ASSIGNMENT – Please copy exactly the part of the records below that opens with the line containing "Where should I" and closes with the line containing "Task: Click the blue Save button", leaving out any pictures.

PROVIDED RECORDS –
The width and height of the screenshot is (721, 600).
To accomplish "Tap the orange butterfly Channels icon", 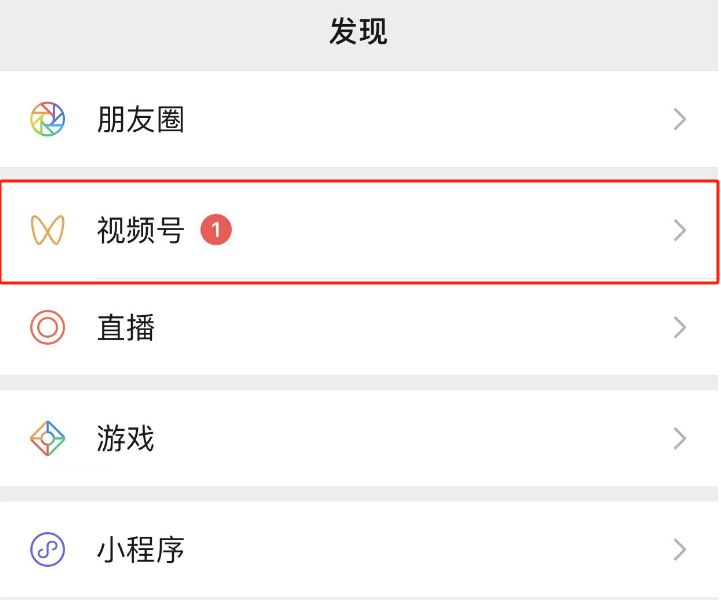I will click(x=47, y=231).
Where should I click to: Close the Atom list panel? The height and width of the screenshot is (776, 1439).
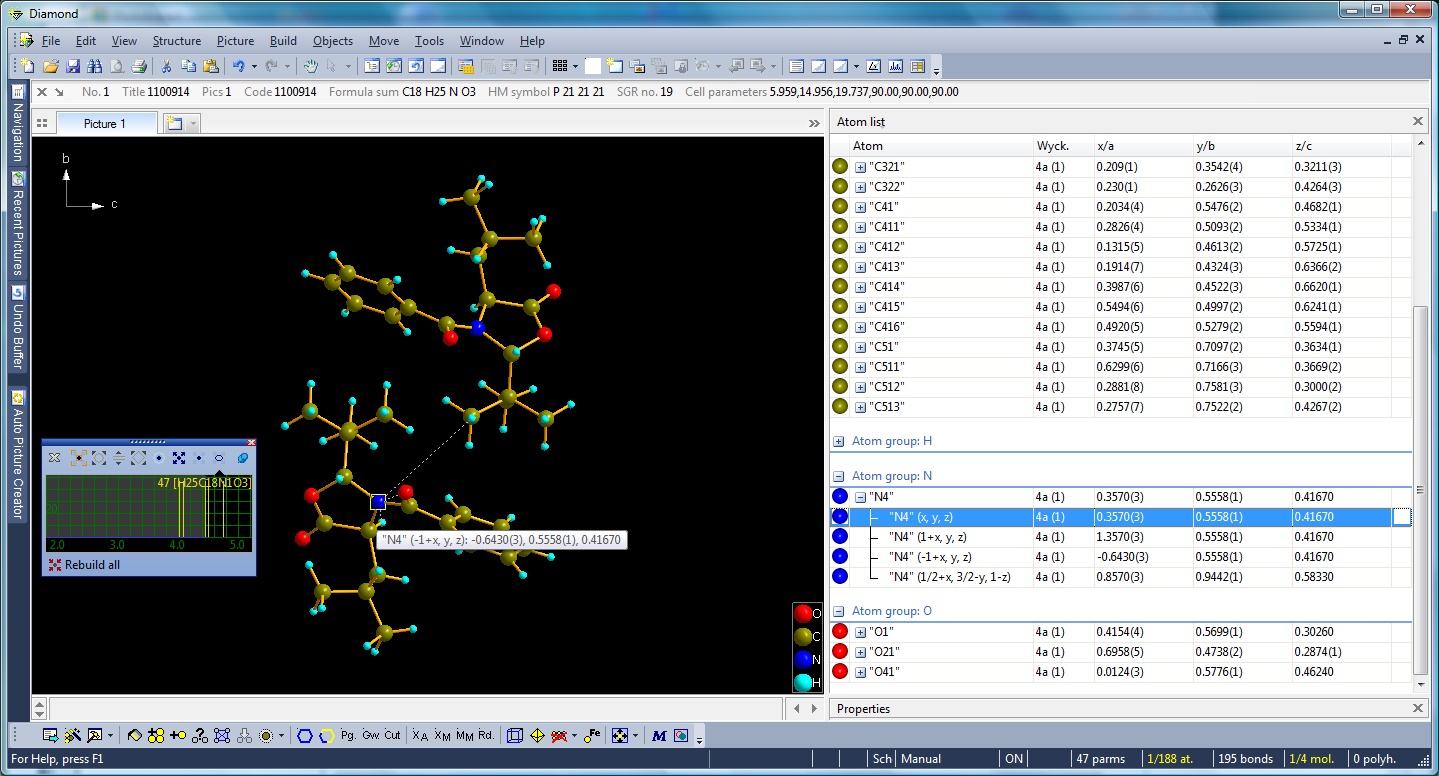click(x=1417, y=121)
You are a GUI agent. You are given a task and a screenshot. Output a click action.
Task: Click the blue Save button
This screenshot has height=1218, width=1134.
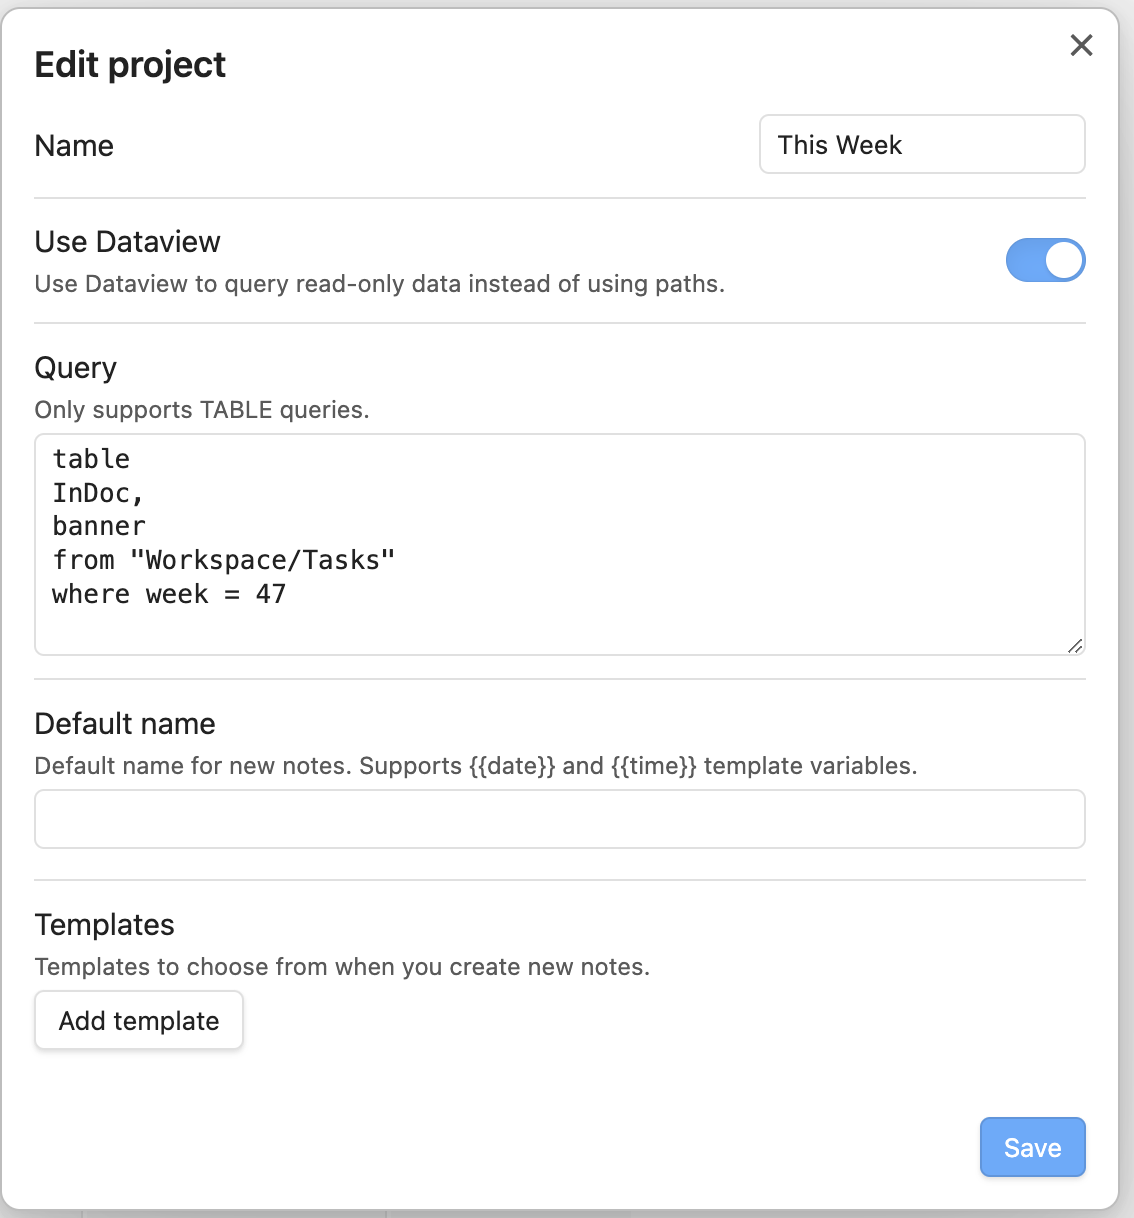[x=1032, y=1147]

REPLY –
Where should I click to: Close the Atom list panel? The height and width of the screenshot is (776, 1439).
click(x=1417, y=121)
You are a GUI agent. You are given a task and a screenshot. Output a click action.
Task: Click the blue Save button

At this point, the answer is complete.